## begin Given information

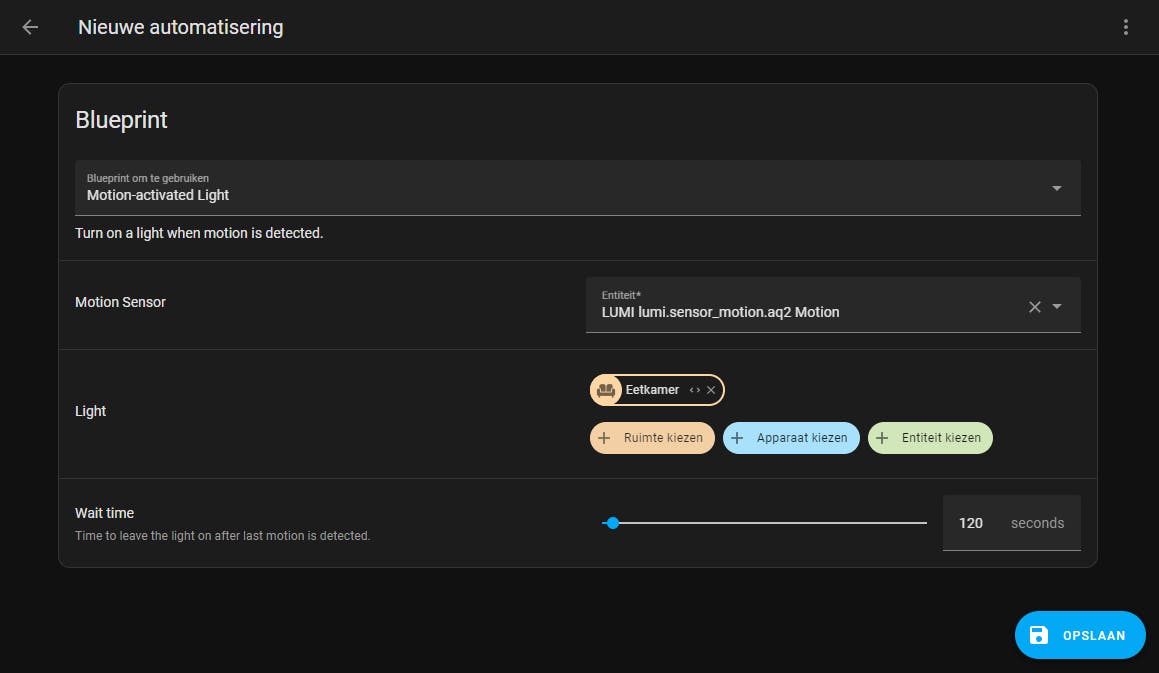Open the three-dot overflow menu

click(1126, 27)
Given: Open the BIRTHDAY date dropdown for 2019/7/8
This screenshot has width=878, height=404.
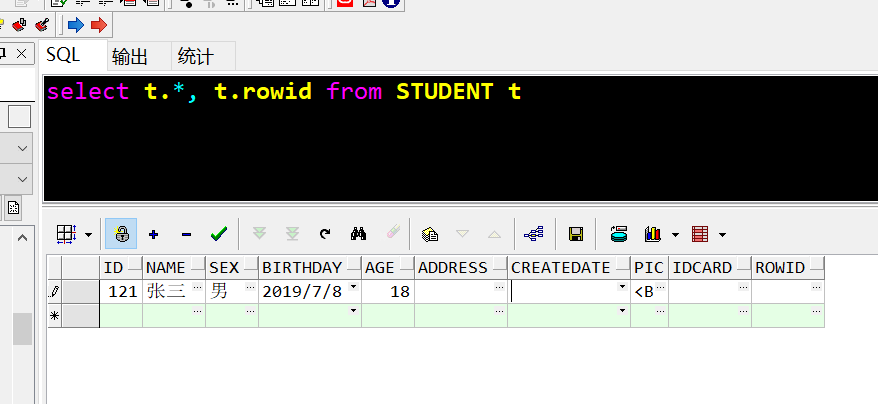Looking at the screenshot, I should pos(353,287).
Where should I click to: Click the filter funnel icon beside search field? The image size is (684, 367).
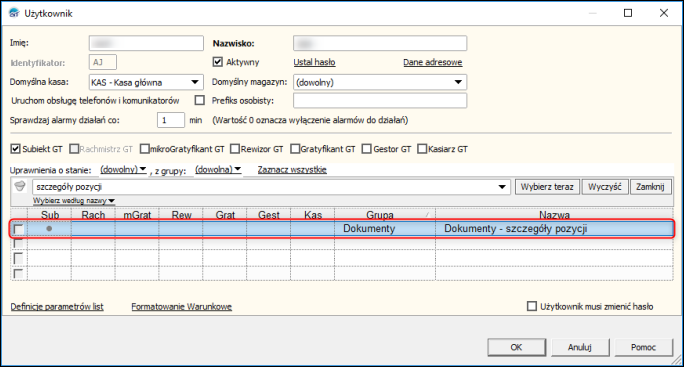click(20, 187)
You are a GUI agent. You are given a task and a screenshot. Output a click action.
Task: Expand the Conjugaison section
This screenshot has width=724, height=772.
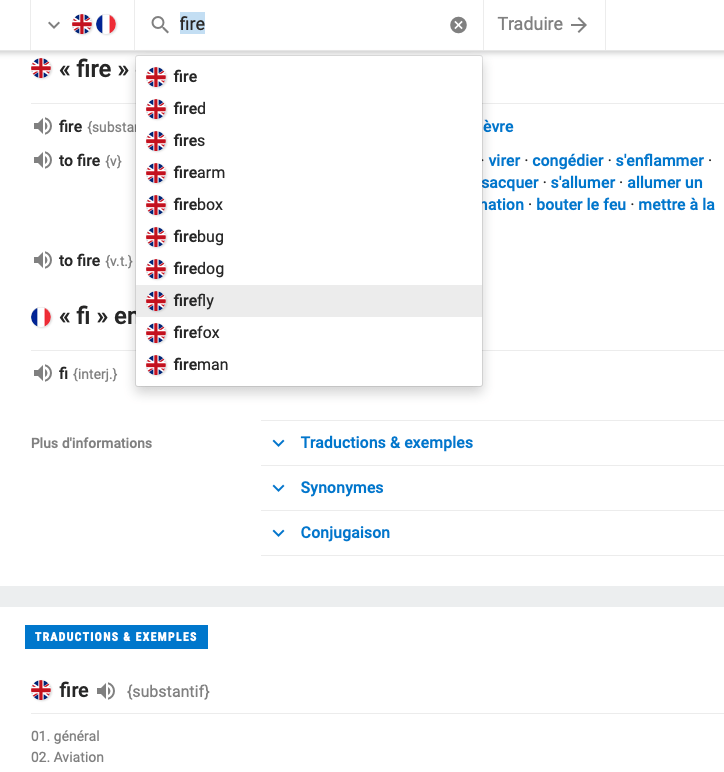[345, 533]
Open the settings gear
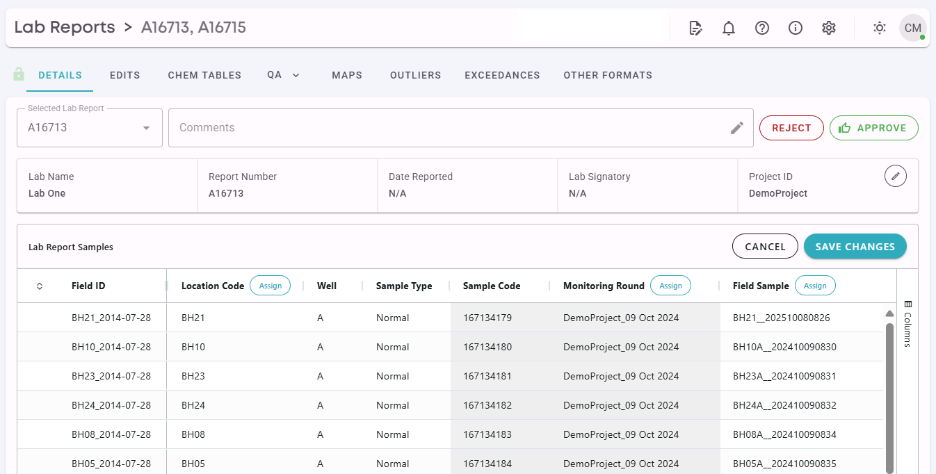This screenshot has width=936, height=474. click(829, 28)
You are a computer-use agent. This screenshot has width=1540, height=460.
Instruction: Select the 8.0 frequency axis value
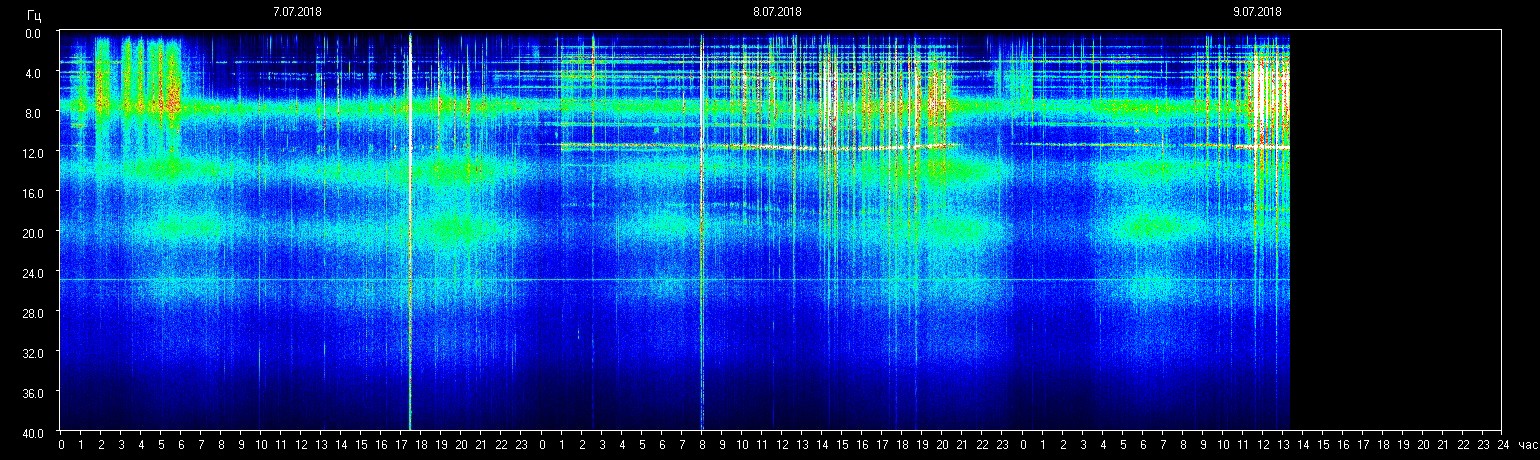pyautogui.click(x=34, y=113)
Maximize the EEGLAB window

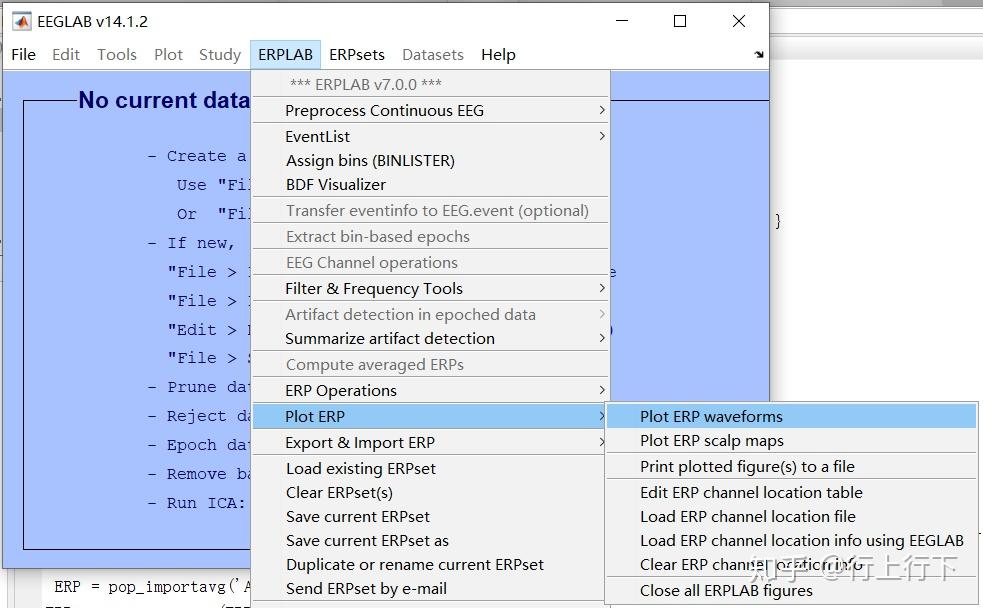click(x=680, y=21)
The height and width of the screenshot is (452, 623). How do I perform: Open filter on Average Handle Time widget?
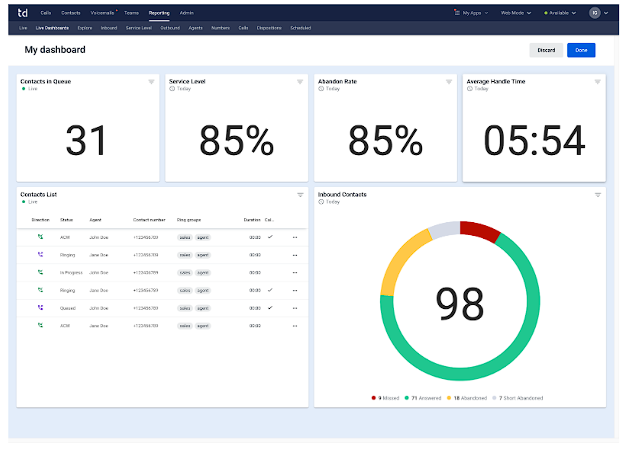click(x=597, y=82)
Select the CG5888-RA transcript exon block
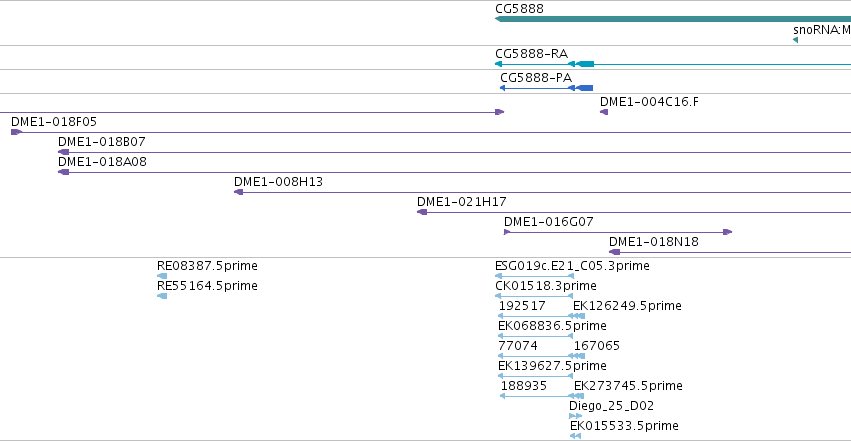This screenshot has width=851, height=441. point(585,64)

## end Given information

_Short task_
Please copy out every row above word for word, leaving out the pictures.

_Response_
Open the three-dot overflow menu

click(1126, 27)
Given: Open the BIRTHDAY date dropdown for 2019/7/8
This screenshot has width=878, height=404.
Looking at the screenshot, I should pos(353,287).
Where should I click to: Click the filter funnel icon beside search field? The image size is (684, 367).
click(20, 187)
You are a GUI agent. You are given a task and a screenshot. Output a click action.
Task: Expand the Conjugaison section
This screenshot has width=724, height=772.
[345, 533]
Open the settings gear
This screenshot has width=936, height=474. click(829, 28)
You are a computer-use agent. This screenshot has width=1540, height=460.
Instruction: Select the 8.0 frequency axis value
pyautogui.click(x=34, y=113)
Maximize the EEGLAB window

click(x=680, y=21)
The height and width of the screenshot is (452, 623). How do I perform: Open filter on Average Handle Time widget?
click(x=597, y=82)
Select the CG5888-RA transcript exon block
This screenshot has width=851, height=441. point(585,64)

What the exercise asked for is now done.